### TEXTE FOURNI
────

Publié dans La Libre Belgique, 19 février 2013, pp.54-55
Il y a quelques jours, un petit garçon de douze ans fuit la capitale de l’Europe, siège de l’OTAN. Surprise ! Sans document d’identité ni billet d’avion, on le retrouve le lendemain à Malaga, ayant déjoué tous les dispositifs de sécurité à l’aéroport de Bruxelles-National. Lorsque le kilomètre parcouru par avion coûte moins de 4 centimes avec certaines compagnies aériennes, cela se répercute immanquablement sur une série de garanties et de précautions. Telle est la loi du ‘low-cost’.
Au même moment, après être passée dans les mains de traders hollandais et chypriotes, puis travaillée au Grand-duché du Luxembourg pour le compte d’un intermédiaire français agissant pour une multinationale suédoise détenue par des groupes financiers (JP Morgan, Royal Bank of Scotland, Société Générale, …), on découvre que de la viande de cheval d’origine supposée roumaine s’est métamorphosée en viande « pur bœuf » dans des lasagnes, hachis Parmentier et autres moussakas vendues un peu partout en Europe (voir infographie ci-dessous). Lorsque le kilogramme de produit transformé, après avoir vu ses différents composants parcourir des milliers de kilomètres, flirte avec les 4 euros dans les supermarchés, on joue avec les limites du soutenable dans différents domaines, dont ladite ‘traçabilité’. Telle est, une fois encore, la loi du ‘low-cost’.

────

### DEMANDE
Dans le texte sur le low-cost, dans quelle ville retrouve-t-on le garçon de douze ans le lendemain de sa fuite, s'il vous plaît ? Les données qui suivent sont un matériau distinct du texte sur le low-cost.

### EXTRAIT DE DONNÉES
────

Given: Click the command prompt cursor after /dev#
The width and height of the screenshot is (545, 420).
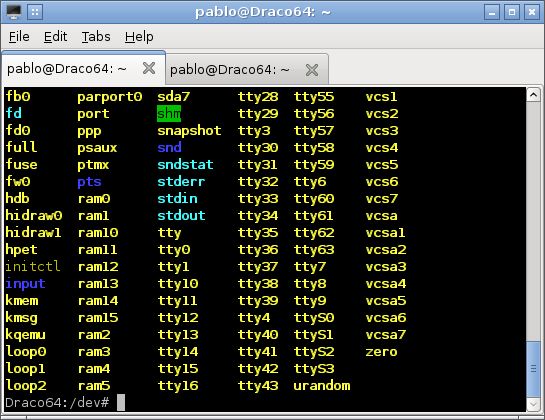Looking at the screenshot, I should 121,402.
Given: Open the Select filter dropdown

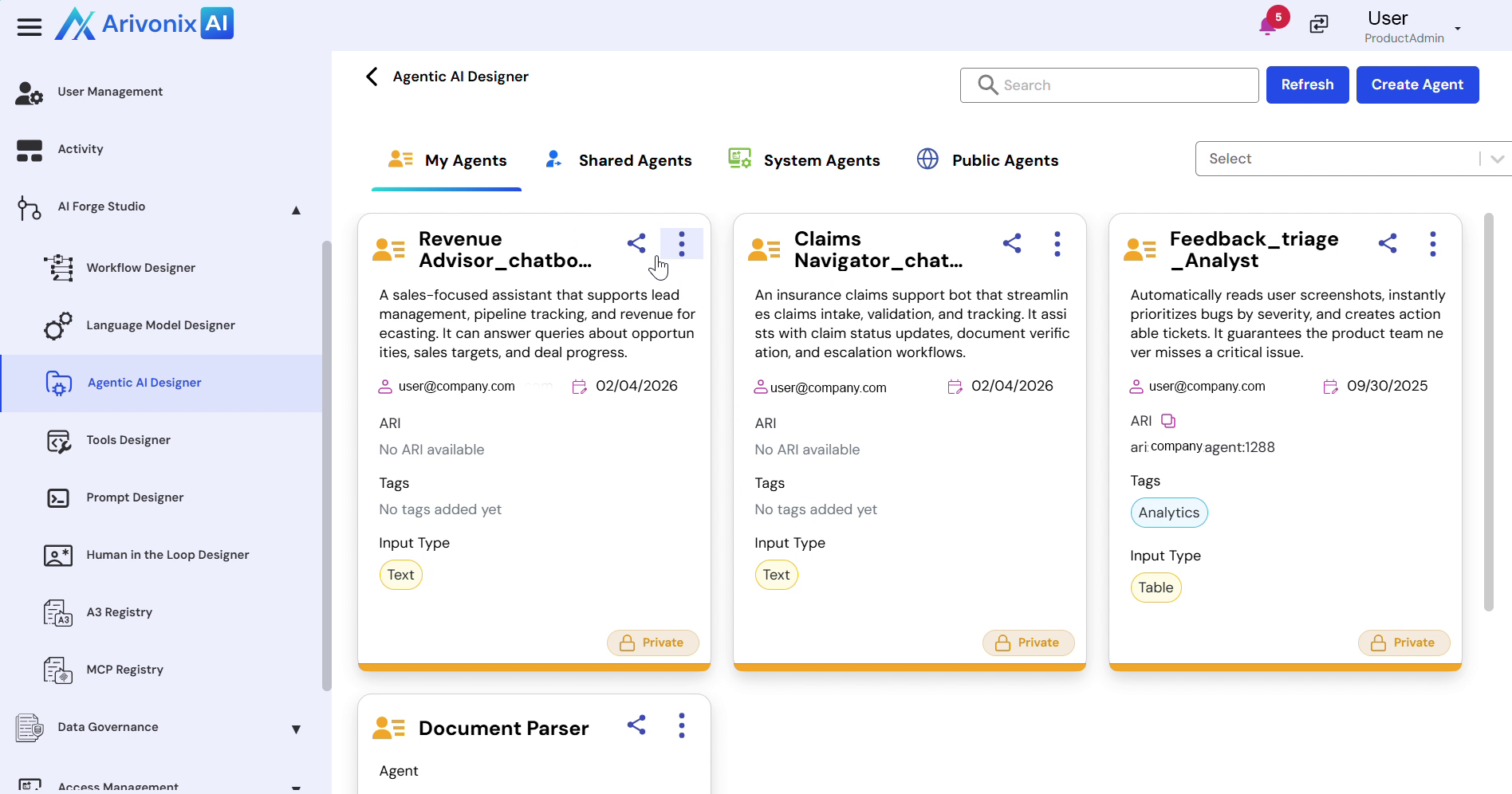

────

### RÉPONSE
À Malaga.